EXHIBITIONS

鳥彦 -VICES-

2021.12.03 - 12.19

「鳥彦 -VICES-」より

「鳥彦 -VICES-」より

制作の様子

 GALLERY TOMOでは、版画作家・鳥彦(TORIHIKO)による「VICES」展を開催する。

 鳥彦は、2013年より京都を中心に活動。マニエール・ノワール(黒の技法)とも呼ばれるメゾチント技法による銅版画を制作している。自身のウェブショップにも同じ名前を使用。線や面や明暗表現に向いたメゾチントの技法でつくり出される鳥彦の銅版画には、深い黒からにじみ出るような鳥人たちが表れる。

 本展のテーマは「VICE(悪徳)」。GALLERY TOMO代表の青山知相は、「発祥した地域でほとんど使われなくなった技法を、日本人がガラパゴス的に進化させてきた独自性と合わせて、近年表現の幅を拡げているドローイングや鳥土偶という陶土で表現したアイテムなどこちらも注目したい。この世界の傍にある冷めた『黒』の世界観を、この機会にぜひご高覧ください」とコメントしている。

 なお会期中には、オンライン特設ページでも出展作を販売する。

「VICEとは日本語で悪徳であり、この言葉には価値判断が多分に含まれている。美徳も悪徳も本来存在しない。人間にとって実現が難しく好ましい性質を美徳と呼び、人間にとって常態化していて好ましくない性質を悪徳と呼ぶ。

つまり普通に暮らしていれば美徳は出現せず、人間は悪徳に染まりきるものなのだ。
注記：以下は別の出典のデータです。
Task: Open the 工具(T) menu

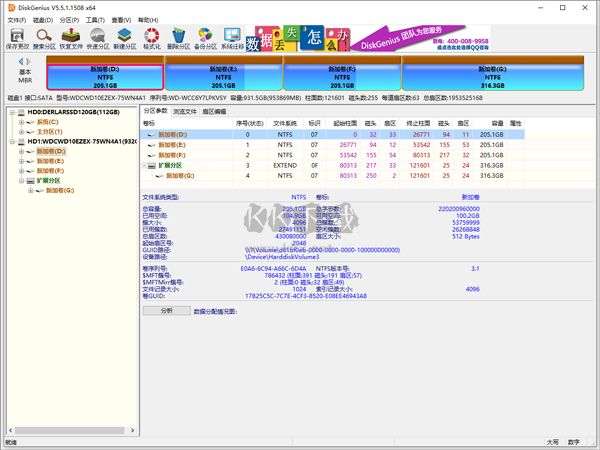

自然な状態を否定して、不断の努力によって異常な状態を維持しなければ、人間はただの獣である。そしてそんなことができる獣は少ない。貴重であるから美徳は良しとされ、「人間」は良しとされるのだ。これは何も暗い気持ちになる話ではない。悪徳とは要するに人間の常態を表しているだけだ。怠惰で傲慢で我慢がきかない、極め付けは他人を攻撃していい気になるのが人間であり、それの何が悪いのか? もちろん、悪いに決まっている。」(鳥彦、ステイトメント)。